GOAL:
From the records below, pull out every line that contains the string "height".

Word and item position data:

==================================================

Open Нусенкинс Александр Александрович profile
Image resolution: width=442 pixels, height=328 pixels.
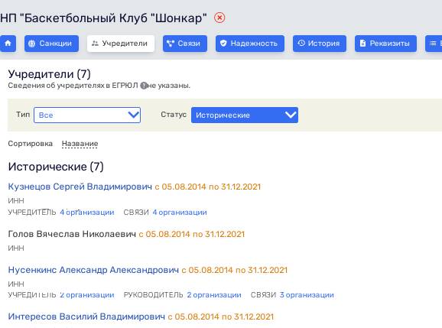coord(93,270)
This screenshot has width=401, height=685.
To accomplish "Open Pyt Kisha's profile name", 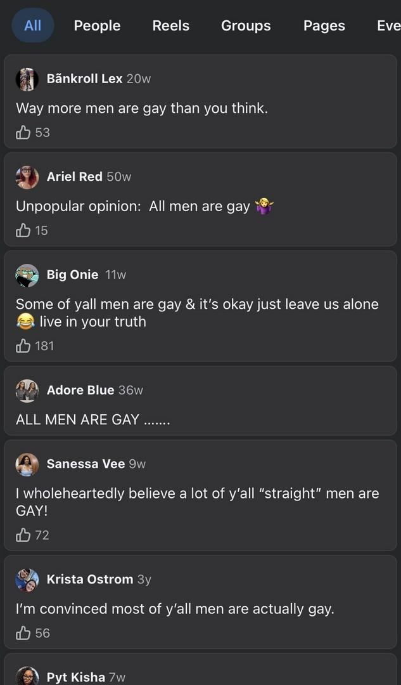I will [x=76, y=677].
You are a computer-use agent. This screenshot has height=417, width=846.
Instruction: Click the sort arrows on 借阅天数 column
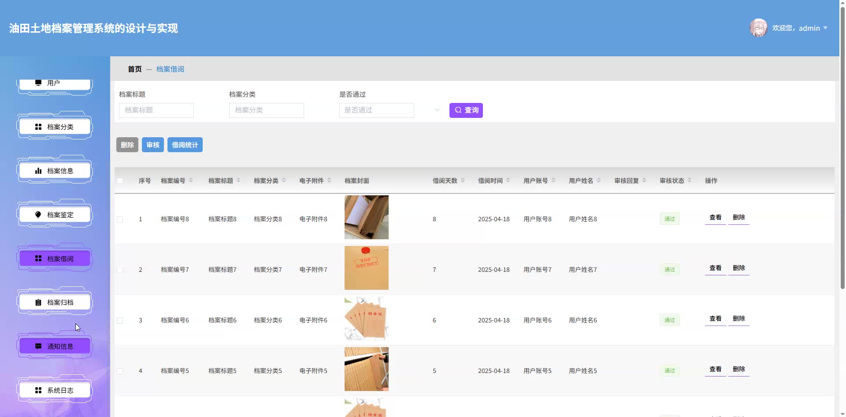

==================================================

EXERCISE OUTPUT:
Image resolution: width=442 pixels, height=328 pixels.
This screenshot has width=401, height=685.
You are a computer-use agent. This screenshot has height=417, width=846.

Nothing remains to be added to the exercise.